The Medicaid shortfall is just the latest bad news for Wisconsin’s fiscal situation under Scott Walker’s mismanagement. In a late afternoon news dump last Friday, the kind of which has become a hallmark of the Walker administration, the Department of Revenue released tax collections for May that showed income, corporate and excise taxes were all down compared to a year ago and now the state’s Medicaid shortfall has jumped $73 million.
Wisconsin’s disappointing bad revenue numbers sprung from Walker’s politically-motivated decision to spend a projected surplus into a deficit with a top-heavy, election year tax giveaway and now a shortfall in the state’s Medicaid fund can be attributed to Walker’s political decision to reject federal funds to expand Medicaid.
Republican governors in other states, like Chris Christie in New Jersey and Jan Brewer in Arizona and even Republican governors in the Midwest like Rick Snyder, understood that the chance to enter into a federal partnership to expand Medicaid was not only the right thing to do, but was a great deal for the taxpayers of their states too.
But career politician Scott Walker chose pandering to the far-right wing as he contemplates a run for president and Wisconsinites will now pay $119 million more in state taxpayer money to cover an estimated 84,700 fewer people in this biennium alone.
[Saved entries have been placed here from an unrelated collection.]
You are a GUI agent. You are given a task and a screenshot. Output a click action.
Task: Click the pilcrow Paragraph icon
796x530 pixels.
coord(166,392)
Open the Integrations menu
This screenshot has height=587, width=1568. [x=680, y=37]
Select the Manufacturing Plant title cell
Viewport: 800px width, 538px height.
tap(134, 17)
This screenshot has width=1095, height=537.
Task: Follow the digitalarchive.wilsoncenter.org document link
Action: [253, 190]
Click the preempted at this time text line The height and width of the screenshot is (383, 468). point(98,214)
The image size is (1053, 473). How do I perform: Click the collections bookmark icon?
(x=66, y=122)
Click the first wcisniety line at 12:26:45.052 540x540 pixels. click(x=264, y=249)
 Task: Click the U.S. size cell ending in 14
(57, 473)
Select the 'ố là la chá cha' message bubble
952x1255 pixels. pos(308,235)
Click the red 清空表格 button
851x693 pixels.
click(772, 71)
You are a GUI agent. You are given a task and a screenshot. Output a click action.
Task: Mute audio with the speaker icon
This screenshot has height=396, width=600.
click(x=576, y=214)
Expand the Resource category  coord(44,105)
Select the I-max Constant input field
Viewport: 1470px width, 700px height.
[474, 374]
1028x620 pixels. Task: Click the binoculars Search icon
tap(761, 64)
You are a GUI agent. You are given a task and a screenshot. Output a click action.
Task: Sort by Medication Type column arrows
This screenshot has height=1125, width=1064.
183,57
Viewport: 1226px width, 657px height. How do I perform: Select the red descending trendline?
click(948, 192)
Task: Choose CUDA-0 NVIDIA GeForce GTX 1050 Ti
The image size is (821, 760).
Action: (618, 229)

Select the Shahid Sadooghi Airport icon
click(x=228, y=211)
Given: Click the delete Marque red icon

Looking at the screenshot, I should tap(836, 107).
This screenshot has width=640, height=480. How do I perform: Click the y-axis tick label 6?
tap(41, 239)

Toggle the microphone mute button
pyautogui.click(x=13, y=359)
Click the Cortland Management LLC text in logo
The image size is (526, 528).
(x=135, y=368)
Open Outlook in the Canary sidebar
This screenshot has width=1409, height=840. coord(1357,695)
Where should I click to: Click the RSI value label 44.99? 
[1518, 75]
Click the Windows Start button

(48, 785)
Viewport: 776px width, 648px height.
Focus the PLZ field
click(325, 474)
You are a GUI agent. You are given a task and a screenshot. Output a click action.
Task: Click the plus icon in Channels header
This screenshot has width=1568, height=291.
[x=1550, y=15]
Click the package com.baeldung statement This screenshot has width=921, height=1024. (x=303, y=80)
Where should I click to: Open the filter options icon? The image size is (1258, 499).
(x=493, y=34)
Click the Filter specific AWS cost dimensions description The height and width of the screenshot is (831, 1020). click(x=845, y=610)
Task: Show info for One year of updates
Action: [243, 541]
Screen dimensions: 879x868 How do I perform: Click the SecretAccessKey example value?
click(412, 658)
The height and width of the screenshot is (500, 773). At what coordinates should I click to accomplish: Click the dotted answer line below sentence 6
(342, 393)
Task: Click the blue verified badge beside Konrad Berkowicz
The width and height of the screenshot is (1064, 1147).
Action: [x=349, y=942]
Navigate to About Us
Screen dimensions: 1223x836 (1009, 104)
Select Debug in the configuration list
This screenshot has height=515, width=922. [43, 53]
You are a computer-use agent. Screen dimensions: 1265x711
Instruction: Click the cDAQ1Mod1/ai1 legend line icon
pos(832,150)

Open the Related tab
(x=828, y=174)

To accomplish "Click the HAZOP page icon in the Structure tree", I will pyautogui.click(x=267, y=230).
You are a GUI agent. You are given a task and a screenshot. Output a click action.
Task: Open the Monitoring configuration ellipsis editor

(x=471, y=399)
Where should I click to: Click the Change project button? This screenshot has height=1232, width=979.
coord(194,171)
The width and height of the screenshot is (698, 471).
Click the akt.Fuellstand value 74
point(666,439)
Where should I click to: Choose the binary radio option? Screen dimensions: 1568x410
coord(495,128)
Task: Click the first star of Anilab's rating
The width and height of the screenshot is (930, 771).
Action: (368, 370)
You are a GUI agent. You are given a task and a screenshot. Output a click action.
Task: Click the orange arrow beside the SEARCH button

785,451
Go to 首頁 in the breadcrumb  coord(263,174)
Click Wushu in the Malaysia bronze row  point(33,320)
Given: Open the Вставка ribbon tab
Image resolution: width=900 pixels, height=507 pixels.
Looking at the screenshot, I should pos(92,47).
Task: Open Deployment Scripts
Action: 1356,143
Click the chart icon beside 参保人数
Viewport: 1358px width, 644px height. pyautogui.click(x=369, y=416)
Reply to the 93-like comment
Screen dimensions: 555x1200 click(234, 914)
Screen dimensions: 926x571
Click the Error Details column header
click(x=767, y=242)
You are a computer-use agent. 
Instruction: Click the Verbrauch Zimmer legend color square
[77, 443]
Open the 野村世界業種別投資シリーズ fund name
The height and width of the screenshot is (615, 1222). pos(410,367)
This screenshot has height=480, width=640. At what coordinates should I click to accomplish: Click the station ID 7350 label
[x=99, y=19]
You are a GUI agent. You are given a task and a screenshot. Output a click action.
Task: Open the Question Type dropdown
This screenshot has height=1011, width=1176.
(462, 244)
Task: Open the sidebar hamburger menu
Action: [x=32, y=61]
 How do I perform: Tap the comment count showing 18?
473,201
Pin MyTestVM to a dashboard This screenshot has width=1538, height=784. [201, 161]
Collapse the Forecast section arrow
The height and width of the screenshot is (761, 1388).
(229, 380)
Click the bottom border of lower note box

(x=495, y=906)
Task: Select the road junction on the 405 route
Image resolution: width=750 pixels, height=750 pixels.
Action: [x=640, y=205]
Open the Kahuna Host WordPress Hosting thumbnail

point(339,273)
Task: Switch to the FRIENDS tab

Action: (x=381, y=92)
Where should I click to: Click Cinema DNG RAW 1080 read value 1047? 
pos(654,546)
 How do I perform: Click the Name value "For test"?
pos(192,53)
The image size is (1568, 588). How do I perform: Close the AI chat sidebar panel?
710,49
Had Walker accepted the federal investment to strengthen BadgerCare, we could ensure a 100 percent federal reimbursement covering all newly eligible individuals, including the 63,000 Wisconsinites that Walker kicked off of BadgerCare. These savings would allow the state to offset additional costs of continuing BadgerCare coverage into the future and keep Wisconsin tax dollars in Wisconsin, instead of sending our funds — $2.4 billion through 2021 — to other states that will expand healthcare coverage.
“Once again we see career politician Scott Walker choosing his own personal ambitions over fiscal responsibility,” Democratic Party of Wisconsin Chair Mike Tate said Tuesday. “Reckless decisions motivated by election-year politicking have serious consequences for Wisconsin’s bottom-line and for real people whose needs aren’t being served. Scott Walker’s fiscal mismanagement isn’t working for Wisconsin.”